RECORD SET ▸
◆ ◆ ◆ ◆

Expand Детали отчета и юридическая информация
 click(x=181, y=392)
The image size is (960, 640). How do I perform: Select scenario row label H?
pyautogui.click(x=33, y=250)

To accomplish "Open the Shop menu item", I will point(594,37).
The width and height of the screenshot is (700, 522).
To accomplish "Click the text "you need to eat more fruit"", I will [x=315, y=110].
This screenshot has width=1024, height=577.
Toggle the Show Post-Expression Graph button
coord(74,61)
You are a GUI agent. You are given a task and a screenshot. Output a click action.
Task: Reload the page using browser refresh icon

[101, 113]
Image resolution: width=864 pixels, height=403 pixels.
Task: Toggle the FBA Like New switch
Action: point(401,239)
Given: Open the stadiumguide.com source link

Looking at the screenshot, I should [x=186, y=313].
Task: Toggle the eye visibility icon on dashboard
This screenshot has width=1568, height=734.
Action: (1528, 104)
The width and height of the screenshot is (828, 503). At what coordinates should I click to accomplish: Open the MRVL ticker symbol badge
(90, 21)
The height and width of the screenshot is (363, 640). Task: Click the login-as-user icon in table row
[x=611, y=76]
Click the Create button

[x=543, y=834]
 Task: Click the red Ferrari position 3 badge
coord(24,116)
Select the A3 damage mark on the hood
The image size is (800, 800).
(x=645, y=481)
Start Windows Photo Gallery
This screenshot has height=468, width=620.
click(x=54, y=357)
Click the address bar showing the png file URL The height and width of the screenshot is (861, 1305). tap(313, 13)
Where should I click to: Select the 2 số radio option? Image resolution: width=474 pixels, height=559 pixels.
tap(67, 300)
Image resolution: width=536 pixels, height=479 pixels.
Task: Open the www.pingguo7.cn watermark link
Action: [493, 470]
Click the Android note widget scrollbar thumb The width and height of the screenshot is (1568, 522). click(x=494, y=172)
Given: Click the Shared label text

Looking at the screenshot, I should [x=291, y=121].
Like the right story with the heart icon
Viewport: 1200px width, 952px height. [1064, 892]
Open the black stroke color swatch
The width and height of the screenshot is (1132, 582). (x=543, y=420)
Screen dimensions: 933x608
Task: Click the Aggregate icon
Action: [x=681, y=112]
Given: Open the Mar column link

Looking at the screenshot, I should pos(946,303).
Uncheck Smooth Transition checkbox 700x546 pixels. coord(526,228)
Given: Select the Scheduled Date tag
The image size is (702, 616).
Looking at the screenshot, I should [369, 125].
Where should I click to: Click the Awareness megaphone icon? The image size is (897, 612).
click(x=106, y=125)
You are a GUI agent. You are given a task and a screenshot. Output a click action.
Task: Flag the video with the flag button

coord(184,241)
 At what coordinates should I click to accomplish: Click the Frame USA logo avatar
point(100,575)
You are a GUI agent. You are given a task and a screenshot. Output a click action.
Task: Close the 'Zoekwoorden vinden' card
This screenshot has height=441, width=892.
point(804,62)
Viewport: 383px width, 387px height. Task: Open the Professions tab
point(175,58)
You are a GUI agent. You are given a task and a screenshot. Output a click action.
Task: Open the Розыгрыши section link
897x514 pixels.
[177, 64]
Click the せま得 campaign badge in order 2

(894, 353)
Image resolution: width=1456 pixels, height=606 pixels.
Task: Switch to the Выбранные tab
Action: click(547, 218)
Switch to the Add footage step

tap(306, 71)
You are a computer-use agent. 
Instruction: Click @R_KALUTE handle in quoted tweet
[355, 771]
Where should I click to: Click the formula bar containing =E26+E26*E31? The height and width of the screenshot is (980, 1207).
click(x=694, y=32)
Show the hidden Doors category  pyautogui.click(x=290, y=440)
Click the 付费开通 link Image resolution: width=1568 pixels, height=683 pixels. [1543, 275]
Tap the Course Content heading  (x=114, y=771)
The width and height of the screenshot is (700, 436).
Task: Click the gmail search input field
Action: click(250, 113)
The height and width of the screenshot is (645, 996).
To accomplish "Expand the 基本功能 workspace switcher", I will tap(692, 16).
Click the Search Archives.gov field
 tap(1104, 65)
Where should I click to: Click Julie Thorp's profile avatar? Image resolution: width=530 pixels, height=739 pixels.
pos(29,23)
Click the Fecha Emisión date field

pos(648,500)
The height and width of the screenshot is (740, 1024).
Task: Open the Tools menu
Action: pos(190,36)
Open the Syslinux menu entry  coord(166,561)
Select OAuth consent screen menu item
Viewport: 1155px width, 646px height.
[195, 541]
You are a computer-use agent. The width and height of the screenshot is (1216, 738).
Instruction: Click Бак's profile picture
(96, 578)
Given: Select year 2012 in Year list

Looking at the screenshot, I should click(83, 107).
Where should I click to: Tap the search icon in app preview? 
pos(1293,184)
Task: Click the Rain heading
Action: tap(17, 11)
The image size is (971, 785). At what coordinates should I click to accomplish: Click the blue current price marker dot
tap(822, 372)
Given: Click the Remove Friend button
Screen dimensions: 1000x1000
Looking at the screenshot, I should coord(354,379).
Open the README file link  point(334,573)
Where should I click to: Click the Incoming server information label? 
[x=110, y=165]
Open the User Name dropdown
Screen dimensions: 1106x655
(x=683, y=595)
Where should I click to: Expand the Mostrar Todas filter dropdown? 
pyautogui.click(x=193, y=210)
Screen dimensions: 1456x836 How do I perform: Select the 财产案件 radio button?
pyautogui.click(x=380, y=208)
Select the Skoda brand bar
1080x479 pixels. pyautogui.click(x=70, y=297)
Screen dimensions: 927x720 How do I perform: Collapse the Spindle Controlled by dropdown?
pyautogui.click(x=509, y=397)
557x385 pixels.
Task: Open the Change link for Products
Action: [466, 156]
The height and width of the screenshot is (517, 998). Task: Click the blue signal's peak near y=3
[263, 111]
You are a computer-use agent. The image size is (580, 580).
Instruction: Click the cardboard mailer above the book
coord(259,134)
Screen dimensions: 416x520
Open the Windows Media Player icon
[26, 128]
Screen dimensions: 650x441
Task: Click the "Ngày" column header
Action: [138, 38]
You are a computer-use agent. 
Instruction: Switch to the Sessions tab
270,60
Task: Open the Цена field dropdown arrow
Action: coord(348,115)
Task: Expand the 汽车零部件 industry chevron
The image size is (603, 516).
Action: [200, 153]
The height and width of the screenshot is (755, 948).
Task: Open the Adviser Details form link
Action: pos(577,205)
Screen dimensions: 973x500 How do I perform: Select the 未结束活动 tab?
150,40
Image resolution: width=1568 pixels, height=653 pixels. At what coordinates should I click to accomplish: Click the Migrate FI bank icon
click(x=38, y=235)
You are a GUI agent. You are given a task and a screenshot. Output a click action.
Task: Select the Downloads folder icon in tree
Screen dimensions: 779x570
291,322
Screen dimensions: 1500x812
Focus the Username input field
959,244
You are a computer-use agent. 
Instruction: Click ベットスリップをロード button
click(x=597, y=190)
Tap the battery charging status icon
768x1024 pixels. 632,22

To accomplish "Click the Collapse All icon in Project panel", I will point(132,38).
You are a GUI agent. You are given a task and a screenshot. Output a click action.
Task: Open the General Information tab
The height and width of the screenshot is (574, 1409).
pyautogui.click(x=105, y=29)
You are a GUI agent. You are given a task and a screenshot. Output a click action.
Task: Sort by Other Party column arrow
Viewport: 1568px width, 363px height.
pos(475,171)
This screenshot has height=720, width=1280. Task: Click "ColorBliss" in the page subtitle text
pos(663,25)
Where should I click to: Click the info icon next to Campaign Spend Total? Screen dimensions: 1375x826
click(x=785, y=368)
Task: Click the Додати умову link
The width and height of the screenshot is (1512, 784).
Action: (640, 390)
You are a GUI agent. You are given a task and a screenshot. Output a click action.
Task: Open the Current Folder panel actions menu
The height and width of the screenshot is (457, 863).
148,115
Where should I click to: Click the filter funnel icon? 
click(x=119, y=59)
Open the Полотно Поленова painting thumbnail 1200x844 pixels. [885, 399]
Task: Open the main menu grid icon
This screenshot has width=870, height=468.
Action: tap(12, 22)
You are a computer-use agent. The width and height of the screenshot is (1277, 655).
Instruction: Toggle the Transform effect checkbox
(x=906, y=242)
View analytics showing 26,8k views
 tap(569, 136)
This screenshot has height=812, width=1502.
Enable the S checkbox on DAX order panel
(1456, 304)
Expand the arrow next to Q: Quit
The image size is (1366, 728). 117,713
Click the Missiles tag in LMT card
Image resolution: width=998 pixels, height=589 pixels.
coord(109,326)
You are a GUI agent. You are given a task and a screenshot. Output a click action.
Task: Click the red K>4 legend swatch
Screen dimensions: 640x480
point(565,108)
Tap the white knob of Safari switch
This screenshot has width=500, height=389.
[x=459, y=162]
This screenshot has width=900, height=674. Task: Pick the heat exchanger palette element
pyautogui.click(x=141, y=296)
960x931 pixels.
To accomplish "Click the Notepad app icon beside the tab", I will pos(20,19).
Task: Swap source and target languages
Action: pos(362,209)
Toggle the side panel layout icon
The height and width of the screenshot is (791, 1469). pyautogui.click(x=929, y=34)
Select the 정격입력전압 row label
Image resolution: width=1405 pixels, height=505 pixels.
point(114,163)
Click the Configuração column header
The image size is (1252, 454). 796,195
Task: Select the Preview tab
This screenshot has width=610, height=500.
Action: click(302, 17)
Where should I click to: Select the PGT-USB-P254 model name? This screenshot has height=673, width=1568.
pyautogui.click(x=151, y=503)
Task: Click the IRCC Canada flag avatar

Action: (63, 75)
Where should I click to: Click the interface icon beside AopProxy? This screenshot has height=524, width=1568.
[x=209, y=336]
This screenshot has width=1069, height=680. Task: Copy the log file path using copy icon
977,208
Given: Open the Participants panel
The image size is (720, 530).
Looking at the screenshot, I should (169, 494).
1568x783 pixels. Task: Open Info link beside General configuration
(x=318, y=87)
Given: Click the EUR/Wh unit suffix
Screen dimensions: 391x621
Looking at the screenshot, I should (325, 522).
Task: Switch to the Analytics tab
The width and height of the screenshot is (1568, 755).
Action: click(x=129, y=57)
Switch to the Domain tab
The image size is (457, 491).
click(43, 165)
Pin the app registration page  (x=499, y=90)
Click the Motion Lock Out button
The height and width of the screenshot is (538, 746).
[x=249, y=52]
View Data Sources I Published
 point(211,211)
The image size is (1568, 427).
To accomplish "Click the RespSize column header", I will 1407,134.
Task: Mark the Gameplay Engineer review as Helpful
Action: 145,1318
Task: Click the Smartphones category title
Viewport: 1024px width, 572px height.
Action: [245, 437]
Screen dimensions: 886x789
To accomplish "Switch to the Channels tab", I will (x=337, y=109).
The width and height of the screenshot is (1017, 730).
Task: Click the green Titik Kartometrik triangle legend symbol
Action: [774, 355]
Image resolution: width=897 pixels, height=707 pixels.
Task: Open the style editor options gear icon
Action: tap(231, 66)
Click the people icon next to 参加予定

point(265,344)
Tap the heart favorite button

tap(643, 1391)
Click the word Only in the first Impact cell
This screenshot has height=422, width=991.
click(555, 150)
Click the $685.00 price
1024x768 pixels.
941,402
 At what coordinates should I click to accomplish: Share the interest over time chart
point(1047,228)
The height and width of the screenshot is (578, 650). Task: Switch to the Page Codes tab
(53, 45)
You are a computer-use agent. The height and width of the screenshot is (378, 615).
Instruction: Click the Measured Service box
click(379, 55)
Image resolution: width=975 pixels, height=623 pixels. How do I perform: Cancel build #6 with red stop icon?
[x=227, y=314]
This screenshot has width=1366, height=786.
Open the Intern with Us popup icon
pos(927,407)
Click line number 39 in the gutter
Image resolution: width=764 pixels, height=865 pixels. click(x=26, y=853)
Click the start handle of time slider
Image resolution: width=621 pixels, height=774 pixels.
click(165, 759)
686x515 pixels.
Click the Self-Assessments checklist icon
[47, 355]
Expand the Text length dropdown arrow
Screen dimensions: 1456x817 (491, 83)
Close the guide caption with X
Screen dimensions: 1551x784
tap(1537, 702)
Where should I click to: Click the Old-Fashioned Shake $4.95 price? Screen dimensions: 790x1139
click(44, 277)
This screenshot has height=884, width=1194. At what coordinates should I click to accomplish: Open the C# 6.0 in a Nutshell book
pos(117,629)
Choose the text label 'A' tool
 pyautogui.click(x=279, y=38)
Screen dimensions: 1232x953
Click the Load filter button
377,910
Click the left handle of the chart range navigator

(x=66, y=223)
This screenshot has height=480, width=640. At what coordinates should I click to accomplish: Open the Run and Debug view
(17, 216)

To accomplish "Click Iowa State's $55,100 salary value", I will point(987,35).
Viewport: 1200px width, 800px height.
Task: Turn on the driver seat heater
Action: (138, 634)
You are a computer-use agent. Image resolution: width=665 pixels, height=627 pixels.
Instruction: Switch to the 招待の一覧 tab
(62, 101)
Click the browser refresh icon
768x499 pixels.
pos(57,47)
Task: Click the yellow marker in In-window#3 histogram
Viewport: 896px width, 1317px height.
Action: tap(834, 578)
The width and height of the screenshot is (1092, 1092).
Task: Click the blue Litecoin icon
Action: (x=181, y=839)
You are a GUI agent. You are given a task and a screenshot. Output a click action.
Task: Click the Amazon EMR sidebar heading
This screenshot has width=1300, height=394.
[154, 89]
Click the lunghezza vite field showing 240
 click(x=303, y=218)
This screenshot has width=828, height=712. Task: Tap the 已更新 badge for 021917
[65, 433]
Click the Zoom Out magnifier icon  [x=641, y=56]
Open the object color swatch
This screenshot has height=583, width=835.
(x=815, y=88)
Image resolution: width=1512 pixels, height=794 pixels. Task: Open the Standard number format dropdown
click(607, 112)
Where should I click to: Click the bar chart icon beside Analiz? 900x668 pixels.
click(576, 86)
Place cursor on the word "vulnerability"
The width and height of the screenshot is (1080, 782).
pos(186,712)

◆ ◆ ◆ ◆

PROBLEM STATEMENT ▸ Please report how many lines of the material above contain the string "category", with no other words.

ANSWER SPACE ▸ 2